In her Recast Complaint, which supersedes her original Complaint, Plaintiff does not appear to name "V. Williams" as a Defendant in this case. Plaintiff does name Defendant Smith, a prison officer, by name as a Defendant in her Recast Complaint, but the only allegation against Defendant Smith is that she was "aware of [Plaintiff's] condition." (Compl. 4.) This conclusory statement is too vague to permit the Court to conclude that Defendant Smith was deliberately indifferent to Plaintiff's serious medical needs. See Durmer v. O'Carroll, 991 F.2d 64, 69 (3d Cir. 1993) (holding that two defendants who were not physicians could "be considered deliberately indifferent simply because they failed to respond directly to the medical complaints of a prisoner who was already being treated by the prison doctor").

As also noted by the Magistrate Judge, it appears that Plaintiff may be attempting to sue the prison warden or wardens, the sheriff, or other prison officials in their supervisory capacities. Supervisors can only be held liable under § 1983 if they personally participated in the allegedly unconstitutional conduct or if there is a causal connection between their actions and the alleged constitutional violation. See, e.g., Hendrix v. Tucker, 535 F. App'x 803, 805 (11th Cir. 2013) (per curiam). A causal connection can be established if the plaintiff shows

(1) "a history of widespread abuse puts the responsible supervisor on notice of the need to correct the alleged deprivation and he fail[ed] to do so; (2) the supervisor's improper custom or policy le[d] to deliberate indifference to constitutional rights; or (3) facts support an inference that the supervisor directed the subordinates to act unlawfully or knew that the subordinates would act unlawfully and failed to stop them from doing so.
Id. "The standard by which a supervisor is held liable in her individual capacity for the actions of a subordinate is extremely rigorous." Id. (internal quotation marks omitted).

Plaintiff's Complaint does not allege that any named Defendants personally participated in medical decision making, had any customs or policies regarding medical care, directed any subordinates to act unlawfully, or knew they were doing so and failed to stop them. See id. at 805. At most, Plaintiff alleges she "went to the warden" to seek help regarding her medical condition. (Recast Compl. 5.) Even assuming the warden was on notice of Plaintiff's complaints, such notice falls short of informing the warden of the kind of "widespread abuse" that is required to impose supervisory liability on a prison official. See Hendrix, 535 F. App'x at 805 (plaintiff's contention that supervisors were on notice of need to correct constitutional deprivations because supervisors were aware of his administrative grievances and state court litigation was insufficient to establish that any alleged abuse was more than just an isolated occurrence). Plaintiff's claims against any supervisory officials must thus be DISMISSED without prejudice for failure to state a claim.
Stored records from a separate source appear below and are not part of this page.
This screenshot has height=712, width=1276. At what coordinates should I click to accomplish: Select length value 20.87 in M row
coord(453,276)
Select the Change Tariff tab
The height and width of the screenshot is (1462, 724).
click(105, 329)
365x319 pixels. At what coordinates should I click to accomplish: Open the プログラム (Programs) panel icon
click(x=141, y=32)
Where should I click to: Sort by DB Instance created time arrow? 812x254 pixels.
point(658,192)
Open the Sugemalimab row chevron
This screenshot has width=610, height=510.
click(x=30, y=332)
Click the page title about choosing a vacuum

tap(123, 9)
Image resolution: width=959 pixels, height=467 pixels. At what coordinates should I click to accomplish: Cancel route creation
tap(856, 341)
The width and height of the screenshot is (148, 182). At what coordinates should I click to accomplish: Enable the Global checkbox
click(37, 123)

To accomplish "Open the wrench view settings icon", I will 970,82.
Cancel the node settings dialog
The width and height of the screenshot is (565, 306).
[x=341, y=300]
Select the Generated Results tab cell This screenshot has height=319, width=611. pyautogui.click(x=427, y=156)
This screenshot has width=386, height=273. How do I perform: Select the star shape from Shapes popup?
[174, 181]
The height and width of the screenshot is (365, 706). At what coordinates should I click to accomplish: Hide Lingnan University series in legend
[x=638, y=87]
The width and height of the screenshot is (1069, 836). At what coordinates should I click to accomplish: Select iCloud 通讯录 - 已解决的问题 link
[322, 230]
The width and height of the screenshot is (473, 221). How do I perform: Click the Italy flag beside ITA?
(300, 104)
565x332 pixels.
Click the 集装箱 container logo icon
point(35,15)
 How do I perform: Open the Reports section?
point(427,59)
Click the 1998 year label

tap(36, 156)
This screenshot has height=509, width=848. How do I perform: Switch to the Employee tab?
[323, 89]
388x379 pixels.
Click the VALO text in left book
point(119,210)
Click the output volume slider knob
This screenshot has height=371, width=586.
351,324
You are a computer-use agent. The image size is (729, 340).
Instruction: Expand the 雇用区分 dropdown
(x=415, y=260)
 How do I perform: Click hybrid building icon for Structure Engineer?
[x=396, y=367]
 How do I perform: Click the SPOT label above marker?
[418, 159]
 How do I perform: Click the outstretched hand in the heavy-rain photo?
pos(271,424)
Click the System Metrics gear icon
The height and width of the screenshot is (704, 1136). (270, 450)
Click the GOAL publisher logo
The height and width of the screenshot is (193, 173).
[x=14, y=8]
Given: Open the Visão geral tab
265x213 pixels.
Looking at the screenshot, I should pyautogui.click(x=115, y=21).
Plaintiff may also be attempting to state an equal protection claim against Defendant Steve Jones when she alleges she was discriminated against because of her race. (See Recast Compl. 4, 5.) The Equal Protection Clause of the Fourteenth Amendment provides: "No State shall . . . deny to any person within its jurisdiction the equal protection of the laws." U.S. Const. amend. XIV. To properly plead an equal protection claim, a plaintiff must "allege that similarly situated persons have been treated disparately through state action." Williams v. Sec'y for Dep't of Corr., 131 F. App'x 682, 685-86 (11th Cir. 2005) (per curiam). The Magistrate Judge warned Plaintiff that she had made no such allegation in this case, and Plaintiff has failed to amend her Recast Complaint to address this deficiency. As such, any equal protection claims should be DISMISSED without prejudice for failing to state a claim.

Plaintiff finally mentions that some unknown party "refuse[d] to let [her] go to the law library to work on [her] case." (Recast Compl. 5.) As again noted by the Magistrate Judge, Plaintiff failed to name who denied her access to the law library. Her claims could be dismissed on this ground alone. Douglas v. Yates, 535 F.3d 1316, 1321-22 (11th Cir. 2008) (dismissal of defendants appropriate where plaintiff failed to allege facts associating defendants with a particular constitutional violation). In addition, however, Plaintiff also failed to allege that she suffered any actual injury as the result of such denial. See, e.g., Hall v. Sec'y for Dep't of Corr., 304 F. App'x 848, 850 (11th Cir. 2008) (per curiam) ("A constitutional prerequisite to a claim of denial of access to the courts is that the complainant must have suffered an 'actual injury.'"). Any access to courts claims Plaintiff attempts to assert in this action must therefore be DISMISSED without prejudice for failing to state a claim.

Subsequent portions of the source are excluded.